Les évacuations des ressortissants étrangers continuent en Libye, au 14ème jour d’une révolte populaire visant à faire tomber le régime de Mouammar Kadhafi. L’Unions européenne (Ue), les Etats-Unis ou encore la Chine ont mis en place un programme pour sortir leurs nationaux de l’enfer libyen. Dimanche, des immigrés soudanais et maliens ont réussi à sortir de Libye après plusieurs heures d’attente au poste de frontière de Ras Jedir, indique Rfi. Contrairement à ces derniers, de milliers autres Africains, notamment ceux du sud du Sahara, sont abandonnés à leur sort, sans aucune aide de leur gouvernement respectif. Parmi ceux-ci, des Camerounais. Combien sont-ils ?
Des dispositions sont-elles prises ou ont-elles été prises par le gouvernement camerounais pour leur évacuation vers une zone sécurisée ? Difficile de répondre à cette question, le ministère des Relations extérieures (Minrex) n’étant apparemment pas disposé à communiquer là-dessus. En effet, rendue au Minrex hier, le reporter de Mutations n’a pu obtenir les informations souhaitées malgré toutes les démarches entreprises. «Allez voir le chef de service, porte 716», lance le secrétaire du directeur des affaires Afrique, affirmant que «le directeur est occupé pour le moment et ne peut pas vous parlez». A la porte 716, le responsable en question se refuse à tout commentaire «sans l’aval de sa hiérarchie.» A la cellule de communication où le responsable s’est engagé à communiquer lesdites informations au reporter d’ici 15h, aucun signe de vie le moment venu.
«Aventuriers»
Même nos relances sont restées vaines, son téléphone sonnant interminablement dans le vide. Toutefois, selon une source généralement bien informée au Minrex, il est difficile d’estimer le nombre de Camerounais vivant en Libye, car «le Cameroun est le seul pays en Afrique qui n’a ni consulat ni ambassade» dans ce pays arabe. Par conséquent, poursuit la même source, le gouvernement ne dispose pas d’un «fichier fiable», contrairement en Tunisie où les ressortissants camerounais, en majorité des étudiants et des travailleurs, étaient officiellement enregistrés à l’ambassade du Cameroun à Tunis. Selon notre source, l’absence d’une représentation diplomatique en Libye ne justifie pas à elle seule la difficulté à recenser la communauté camerounaise en Libye. «Beaucoup sont des aventuriers qui comptaient gagner l’autre côté (l’Europe, Ndlr), et qui ont dû échouer en Libye en attendant de repartir», avance notre source.

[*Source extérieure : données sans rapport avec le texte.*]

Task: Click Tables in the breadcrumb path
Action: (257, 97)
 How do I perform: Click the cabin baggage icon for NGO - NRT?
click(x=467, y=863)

Dans ces conditions, difficile donc d’entreprendre quoi que ce soit, apprend-on. Pourtant, lors de sa toute première visite en Libye en novembre dernier lors du troisième sommet Union européenne-Afrique, le chef de l’Etat camerounais, Paul Biya, avait reconnu qu’il y avait une forte communauté camerounaise en Libye. Des Camerounais qui sont aujourd’hui abandonnés à leur sort, et qui vivent dans le désarroi complet.

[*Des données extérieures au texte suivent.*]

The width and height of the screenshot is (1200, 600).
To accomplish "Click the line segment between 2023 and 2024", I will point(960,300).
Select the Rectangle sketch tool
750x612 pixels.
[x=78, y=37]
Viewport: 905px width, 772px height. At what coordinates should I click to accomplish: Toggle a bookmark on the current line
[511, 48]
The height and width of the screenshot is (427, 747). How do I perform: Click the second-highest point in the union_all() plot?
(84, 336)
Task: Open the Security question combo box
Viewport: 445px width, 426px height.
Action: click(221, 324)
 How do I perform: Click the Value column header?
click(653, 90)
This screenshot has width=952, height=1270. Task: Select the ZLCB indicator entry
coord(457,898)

Ce d’autant plus que la population libyenne les associe aux «mercenaires» engagés par le régime Kadhafi pour réprimer, dans le sang, le mouvement de contestation populaire. «Nous travaillons en ce moment pour voir dans quelle mesure nous pouvons ouvrir une représentations consulaire ou diplomatique en Libye», confie notre source. On évalue à plus de 100.000, le nombre d’étrangers vivant en Libye qui ont déjà quitté le pays depuis le début de la révolte.
Alors que le mouvement ne semble pas faiblir, les contestataires ayant créé dimanche, un «Conseil national» de transition, le Guide libyen Mouammar Kadhafi reste sourd et indifférent à la rue et à la pression internationale. Après l’Onu, l’Ue a pris hier, des sanctions contre le colonel Kadhafi et 25 de ses proches ; des sanctions qui vont du gel des avoirs jusqu’à l’interdiction de visa en Europe, en passant par l’embargo sur la vente des armes.